Foreign Minister AK Abdul Momen has called on the United Kingdom to resettle 100,000 Rohingya currently living in Bangladesh in order to ease the burden of the refugee population on the country.

The proposal was made during a bilateral meeting with his British counterpart Elizabeth Truss, according to a statement from the Bangladesh High Commission in London. The foreign minister said the resettlement would allow the UK, a global leader in justice and human rights, to provide the refugees with a better life and also lessen the unfair burden on Bangladesh. Britain's foreign secretary thanked Bangladesh for its generous hosting of the Rohingya and responded that “while the UK could look into it, the best solution to the Rohingya crisis, however, lies in their safe and sustainable return to their homeland in Myanmar”. Momen briefed Truss regarding the ongoing Rohingya crisis and the current stalemate in arranging for their safe and sustainable repatriation due to the absence of commitment by the Myanmar government.

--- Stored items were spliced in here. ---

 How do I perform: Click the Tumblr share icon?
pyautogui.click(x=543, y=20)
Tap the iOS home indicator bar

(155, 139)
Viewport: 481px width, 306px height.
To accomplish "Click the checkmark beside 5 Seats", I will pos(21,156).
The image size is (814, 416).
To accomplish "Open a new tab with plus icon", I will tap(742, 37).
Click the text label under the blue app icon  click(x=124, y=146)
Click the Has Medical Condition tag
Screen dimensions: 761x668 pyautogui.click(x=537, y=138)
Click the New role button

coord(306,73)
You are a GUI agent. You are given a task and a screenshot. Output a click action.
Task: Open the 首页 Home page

Truss reiterated the UK’s commitment to resolving the crisis and said the UK, along with G7 and ASEAN countries, would pressure Myanmar to resolve the protracted situation.

Citing previous incidents of repatriation, Momen said:

“Myanmar took them back as they were under sanctions at that time by the West, which is not the present case, while UK and other western countries continue to invest heavily into Myanmar, despite living proof of their persecution of Rohingyas and adjudication of their justice at the ICJ.”

The UK has made $2.5 billion worth of investments into Myanmar just over the past three years, while bilateral trade between the nations stands at over $500 million, Momen noted.

Bangladesh can no longer simply shoulder the burden of 1.1 million forcibly displaced Myanmar nationals, he said.

The two foreign ministers also reaffirmed the ties between Bangladesh and the UK during their first official bilateral meeting in Kigali and vowed to exchange high level visits to celebrate the 50th anniversary of diplomatic relations between the two countries.

Both of them also welcomed proposals to jointly organise a Global Girls Education Summit, a climate leaders’ dialogue, and a Rohingya Conference in their capitals.

Truss expressed concern about the low numbers of Bangladeshi students going for higher education in the UK. Momen responded that the British High Commission in Dhaka was issuing fewer visas for students and businesses and requested the visa processing facility for these be relocated back to Dhaka so that at least 7,000-8,000 Bangladeshi students can travel to the UK for higher education each year.